Question

How to resolve NAs when annotating a diff gene list with org.Hs.eg.db terms?

1

Entering edit mode

anthony.nash ▴ 20

@anthonynash-14843

Last seen 4.6 years ago

University of Oxford

I'm having issues resolving NAs whilst trying to annotate a list of diff genes with entrez IDs using ensembl IDs. I would be surprised if this hadn't been asked before, but finding answers and suggestions is half of the battle if you're not quite sure what to look for. Main questions in bold.

I've followed the RNA seq DESeq2 Bioconductor tutorial/outlined steps. The reference transcriptome is Homo_sapiens.GRCh38.v100 - I combined both coding and non-coding. I have list of diff genes for several compound-treatment experiments. I need entrez IDs for a chemistry process downstream from here, so I ran what you would expect:

library("AnnotationDbi")
library("org.Hs.org.db")
resAmi$entrez <- mapIds(org.Hs.eg.db,
                     keys=ens.str,
                     column="ENTREZID",
                     keytype="ENSEMBL",
                     multiVals="first")

A good proportion of each diff genes are given an entrez ID of NA. Firstly, why are there NAs? Something to do with ensembl dropping gene mappings after a particular version of their DB? A random comment I found on Biostars!

Secondly, I decided to try and annotate with EnsDb.Hsapiens.v86; a complete stab in the dark in an effort to understand more. This resolved some of the NAs but many of the entrez values I once had with org.Hs.eg.db are now different. In fact, I can see how two ensembl ID entries share the same entrez ID depending on the annotation DB. Which annotation DB is appropriate?

Here's just a snippet of what I'm seeing (sorry about the formatting, the two entrez IDs in question are in bold):

Symbol | Entrez | Entrez_ens | txbiotype | LFC

NA | NA | 2920 | protein_coding | -26.4976570057622

TAS2R3 | 50831 | 1417 | protein_coding | -16.5810022683443

NA | NA | 50831 | protein_coding | 17.5184870830614

NA | NA | 102724652 | protein_coding | 14.3289350041311

ARHGAP11B | 89839 | NA | processed_pseudogene | -16.7365692557264

The two entrez columns came from the sources: Entrez = org.Hs.eg.db. Entrez_ens = EnsDb.Hsapiens.v86.

As much information you can spare is greatly appreciated.

annotation rna • 3.3k views

ADD COMMENT • link updated 4.5 years ago by James W. MacDonald 68k • written 4.5 years ago by anthony.nash ▴ 20

score 3 · Accepted Answer · 2020-10-14

The reason there are NA values is because there isn't a NCBI Gene ID that corresponds to a given Ensembl Gene ID. There can be any number of reasons for that, but the root cause is that you have two different annotation services that are trying to define what is and isn't a gene, and where the genes reside.
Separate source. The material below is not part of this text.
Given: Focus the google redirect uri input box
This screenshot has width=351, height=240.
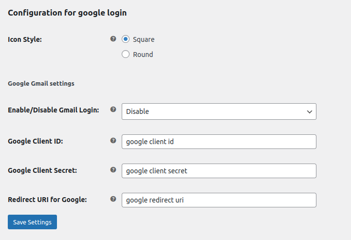Looking at the screenshot, I should pos(219,200).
They do that in two different ways; if I were to generalize I would say that NCBI takes a bottoms-up approach where they first gathered information about genes and transcripts and then tried to localize them on the genome, and EBI/EMBL takes a top-down approach where they take the genome, and what they know of genes/transcripts to infer where the genes reside.

Because of the different approaches, there can be irreconcilable differences, in which case either service will say that there isn't a corresponding gene/transcript defined by the other. It's all boring and technical, which is why I recommend that people try to refrain from mapping IDs. You will lose genes, and the time and effort required to regain them isn't worth the effort.

Here's an example for NATP. Ensembl and NCBI. Same HGNC symbol, same chromosome, really similar location, but both services say it doesn't exist in the other. Why? Who knows? Do you really want to figure that out?

If you need NCBI Gene IDs, then use NCBI gene definitions when aligning/counting reads. If you need Ensembl, do the opposite.